Mailis Mejia Beltran insiste d’ailleurs sur l’importance de ce modèle : « Ce projet montre que nous pouvons réunir tous les acteurs autour d’une même préoccupation, qu’il s’agisse de l’Education nationale ou de l’éducation populaire. Cela favorise une compréhension mutuelle et une action collective. » Mieux encore : « Ce qui est intéressant pour nous, c’est de créer une réelle compréhension de la posture de chacun. Souvent, il y a des incompréhensions ou des "guerres de chapelle" entre l’Éducation nationale et l’éducation populaire. Mais en travaillant ensemble, nous avons pu aligner tous les acteurs autour d’une même préoccupation, et créer des espaces de dialogue qui dépassent ces divisions. »
Une pédagogie qui évolue avec son temps
Difficile de le nier : en dix ans, le partenariat a constamment évolué pour répondre aux nouveaux défis sociétaux. Fabenson Frisch souligne : « Aujourd’hui, nous travaillons à enrichir nos formations pour aborder aussi des thématiques telles que l’homophobie, les violences policières et les questions de genre. Ces sujets sont cruciaux pour les jeunes générations, et nous permettons aux animateurs de poser des questions importantes, nous leur donnons des outils pour comprendre et répondre à ces problématiques au cours de leurs interventions éducatives. »
Le système semble désormais tellement efficace que de nouvelles collaborations régionales sont également en cours - notamment à Lille, Lyon et en Normandie. En renforçant leur présence dans les académies françaises, FHAO et l’Afev espèrent multiplier les synergies entre leurs approches respectives. Ajouté au renforcement d’une dynamique internationale, cette évolution apparaît particulièrement vertueuse, et à terme bénéfique à tous.
Un futur prometteur
À l’aube de la prochaine décennie, FHAO et l’Afev affichent des ambitions renouvelées. Dimitry Anselme résume : « Nous voulons continuer à fusionner nos approches pour atteindre plus de jeunes, en nous concentrant sur des projets locaux qui auront un impact national »… et Mailis Mejia Beltran enfonce le clou : « Moi, j'aimerais bien que ce modèle fasse des petits, que l'on puisse identifier, dans les différents territoires qui ont des formateurs Afev et Facing History, des établissements-pilotes souhaitant mettre en place cette démarche-là. En fonction de leurs besoins, nous leur proposerions ce type de format : une journée pour vivre la démarche, une journée pour apprendre à en être formateur, le tout accompagné par l’Afev… et les services civiques de l’Afev pour la mise en place. »
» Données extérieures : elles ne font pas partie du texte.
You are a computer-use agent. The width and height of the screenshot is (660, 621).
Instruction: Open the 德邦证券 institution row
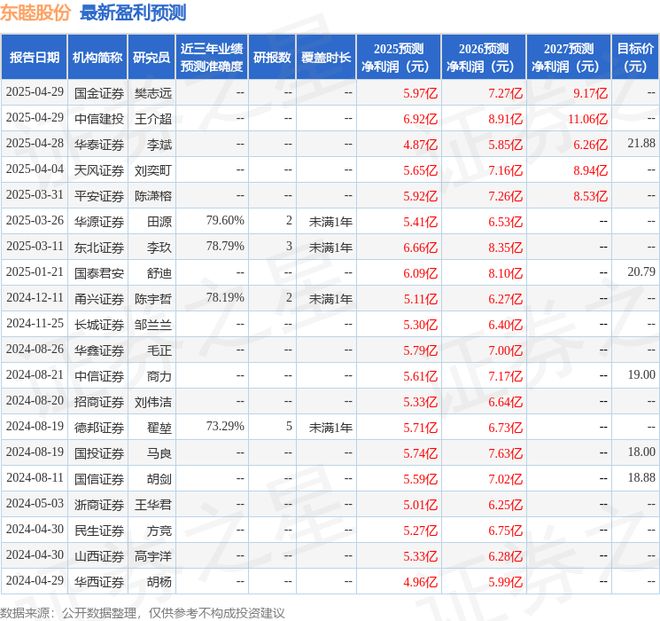tap(97, 425)
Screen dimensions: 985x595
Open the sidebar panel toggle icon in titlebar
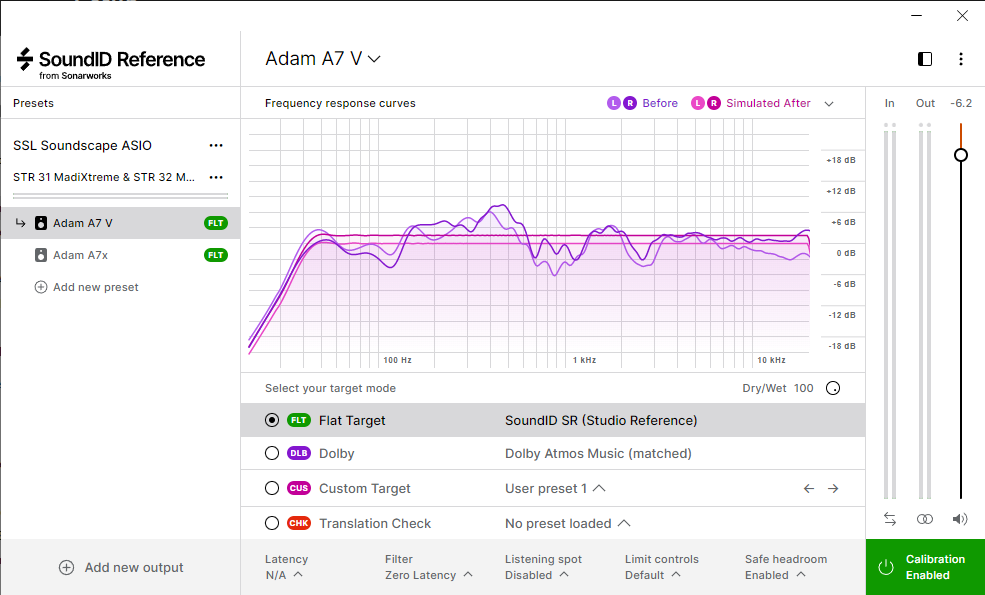(x=924, y=59)

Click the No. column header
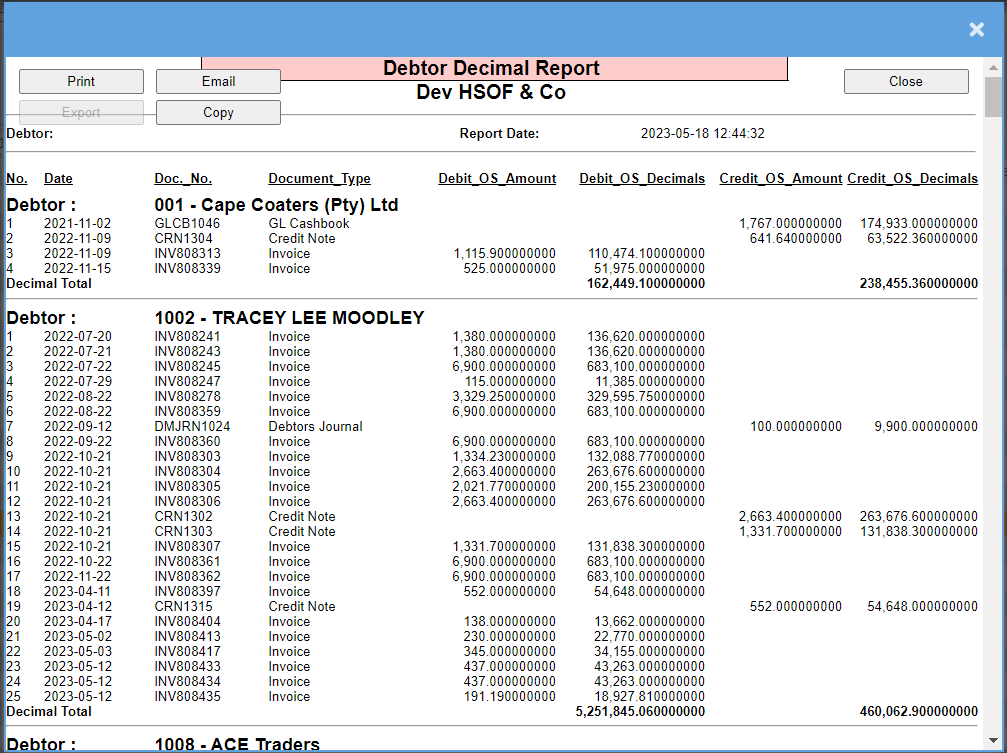[17, 179]
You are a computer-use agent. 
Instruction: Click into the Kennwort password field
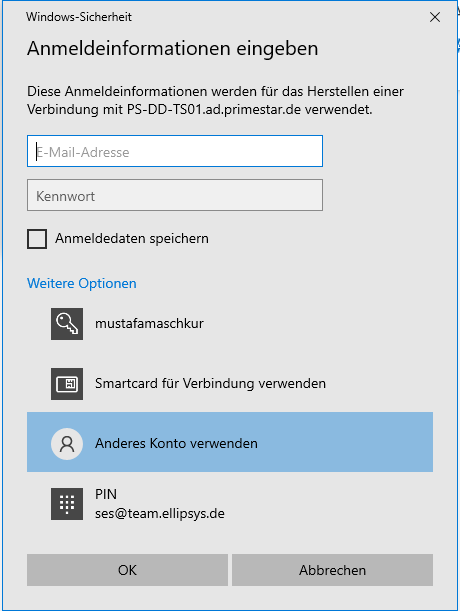click(175, 195)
Ainsi, avec des plans pour renforcer la formation des enseignants, multiplier les projets pilotes dans les établissements scolaires et développer des ressources adaptées aux enjeux contemporains, ce partenariat s’inscrit comme un modèle d’innovation éducative. Et plus globalement, ce partenariat entre FHAO et l’Afev illustre la puissance de la collaboration entre acteurs locaux et internationaux. Ensemble, ces deux acteurs démontrent qu’une éducation basée sur le respect, la réflexion critique et l’inclusion peut véritablement changer des vies. Dans une époque où les défis sociaux et éducatifs semblent ne faire que se multiplier, il constitue une source d’espoir et d’inspiration pour construire un avenir meilleur.